Measuring Internet Censorship Without Volunteers or Vantage Points

Guest Author | University of Maryland, Internet Society Pulse Research Fellow (2023).

Categories:

November 29, 2023

Authoritarian regimes often censor websites for those within their borders, threatening free and open communication on the Internet. Measuring what is blocked, how censors operate, and how censorship changes over time is essential to understanding and circumventing these censorship efforts.

Unfortunately, it is challenging to measure such things, particularly in countries that restrict researchers’ ability to find endpoints—either volunteers, vantage points, or live servers.

Through my Pulse Research Fellowship, I am building on research that my colleagues and I at the University of Maryland and the University of Chicago have been working on to overcome several of these challenges and improve how the measurement community can longitudinally measure censorship without requiring assistance from within the country.

Apply now for the 2024 Pulse Research Fellowship and register for the 2023 Pulse Research Fellowship Review webinar.

Key points:

Measuring Internet censorship traditionally requires endpoints—either volunteers, vantage points, or live servers—within censored countries to test whether websites and/or services are accessible.
Our technique tricks censoring devices into believing we are testing within the censor’s borders.
Preliminary results show this technique can measure some countries that complementary measurement efforts cannot measure longitudinally, such as Brunei and Tajikistan.

Censorship is Traditionally Measured With Endpoints

There is currently a wide array of efforts—like OONI and CensoredPlanet—measuring Internet censorship by requesting URLs and observing whether the corresponding websites are accessible.

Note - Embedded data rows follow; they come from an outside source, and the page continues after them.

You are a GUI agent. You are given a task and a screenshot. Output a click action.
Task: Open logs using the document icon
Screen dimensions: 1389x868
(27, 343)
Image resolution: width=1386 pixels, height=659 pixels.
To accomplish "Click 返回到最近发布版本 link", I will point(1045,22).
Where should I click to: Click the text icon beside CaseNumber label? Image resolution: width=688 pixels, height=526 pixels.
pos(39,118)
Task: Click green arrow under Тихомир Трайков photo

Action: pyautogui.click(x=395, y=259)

A limitation of these projects is that they rely on finding endpoints within censored countries to conduct these requests.

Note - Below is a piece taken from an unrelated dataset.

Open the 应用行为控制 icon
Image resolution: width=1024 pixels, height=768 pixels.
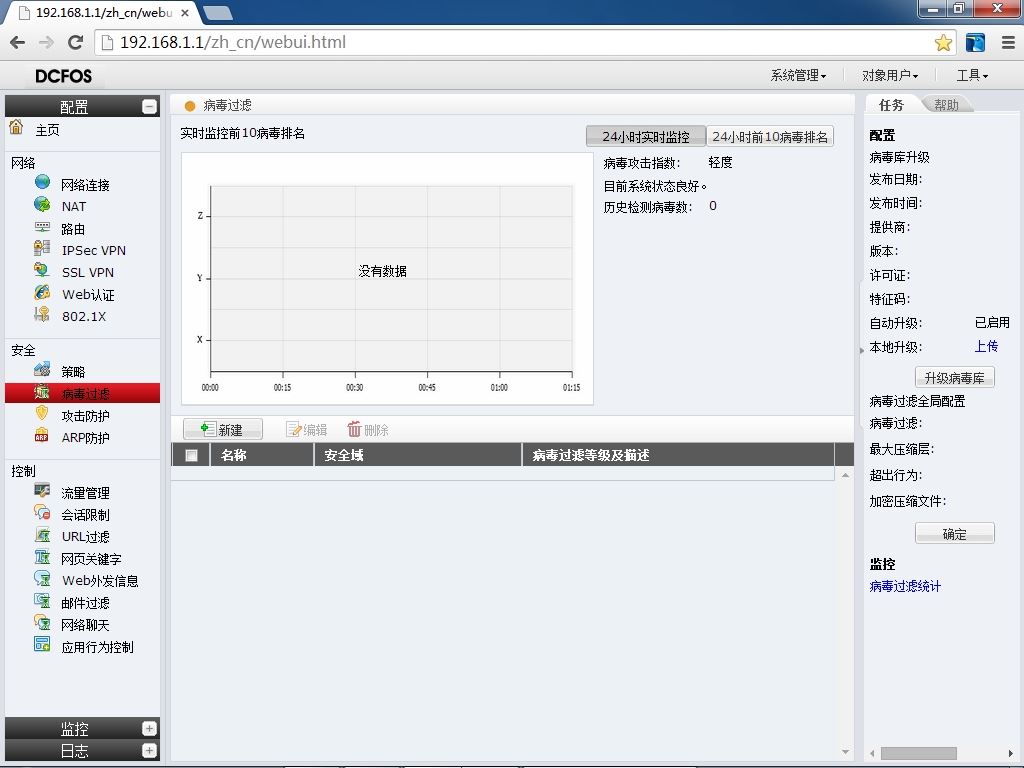pos(42,645)
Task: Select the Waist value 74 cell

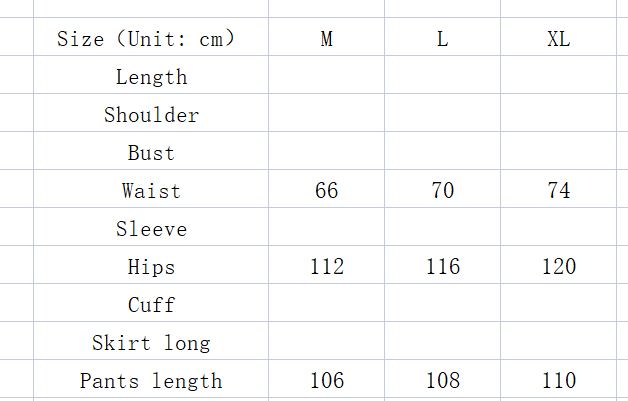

This is further compounded in countries with small populations, highly repressive regimes, low Internet penetration rates, and poor Internet infrastructure. In such countries, even when such endpoints are available, they are often limited to only a small handful of measurements, followed by periods of no or low measurement—giving us only a glimpse of censorship at a single point in time.

Our Approach Measures Censorship From the Outside

To overcome this challenge, my colleagues and I developed a novel technique that can longitudinally measure censorship without requiring assistance from within the country. This technique takes advantage of two quirks with the ways some countries censor.

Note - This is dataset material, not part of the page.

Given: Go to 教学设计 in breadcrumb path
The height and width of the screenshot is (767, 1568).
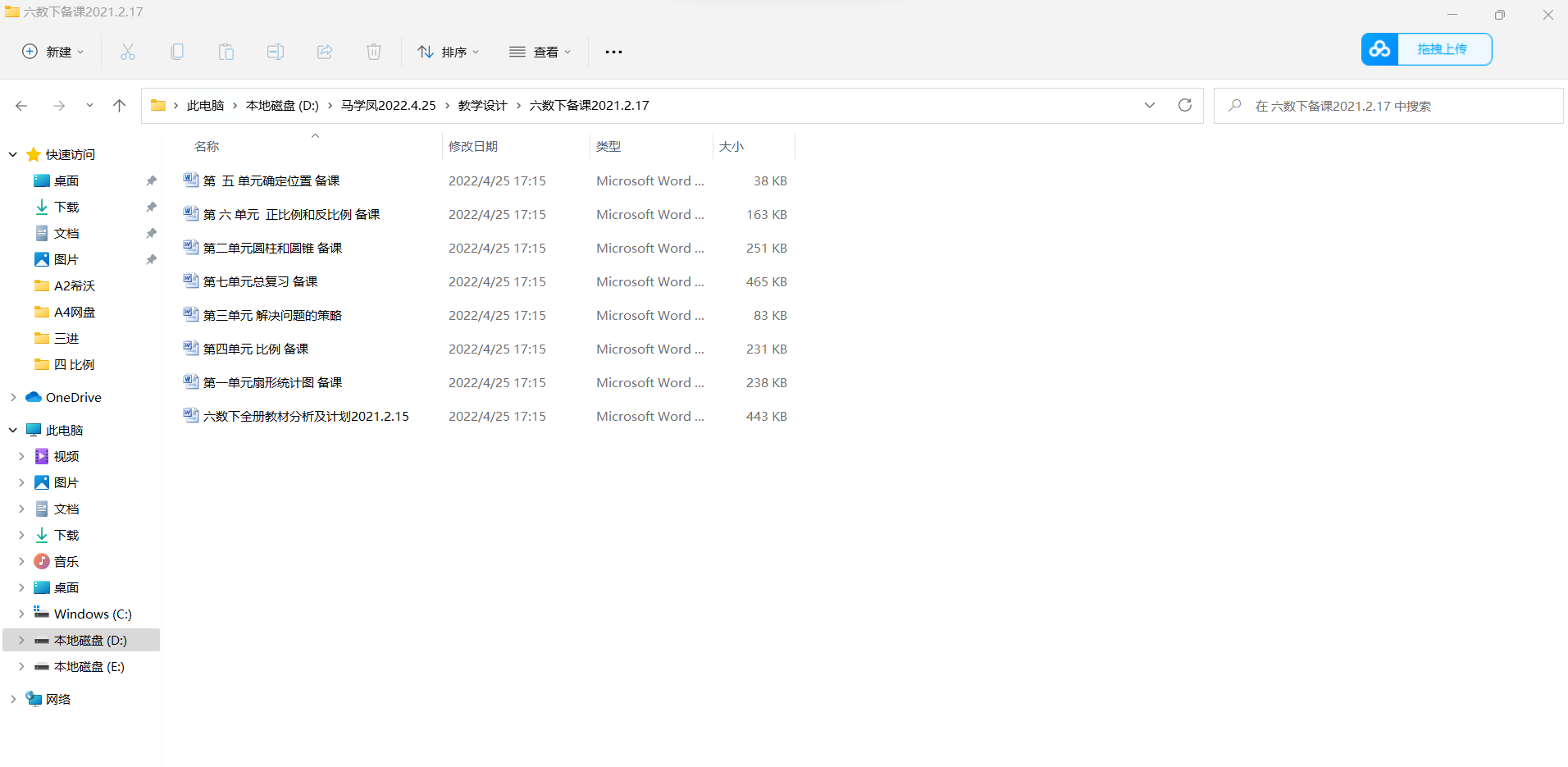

Many countries deploy bidirectional censorship that blocks censored traffic regardless of whether the request censors receive originates from inside or outside the country (Figure 1). This means we can have our clients measure the level of censorship by sending requests from outside the censored country to servers inside the censored country.

However, finding these public servers inside censored countries can be burdensome for the above reasons.

Infographic showing bidirectional censorship between client in USA and Server in Iran. — Figure 1 — Bidirectional censorship in Turkmenistan acting on traffic from outside the censoring regime.

Yet, we don’t always need a responsive server to trigger censorship bidirectionally because some censoring devices (middleboxes) exhibit TCP noncompliant behavior.

A middlebox is a computer networking device that can transform, inspect, filter, and manipulate Internet traffic — otherwise known as connection tampering — that is deemed restricted between clients and servers due to copyright infringement, corporate network interference, or Internet censorship.

Tricking Censors Into Censoring

A regular HTTP(S) censorship event occurs when a client connects to a live server with a TCP three-way handshake and sends a PSH+ACK packet that contains a request to a censored website. The censor sees this request and takes blocking action by either dropping or throttling the client’s traffic, sending a blockpage back to the client, or sending a reset packet (Figure 2), denoted as RST, back to the client to terminate the connection.

Figure 2 — Waterfall diagram of HTTP(S) censorship via an RST packet.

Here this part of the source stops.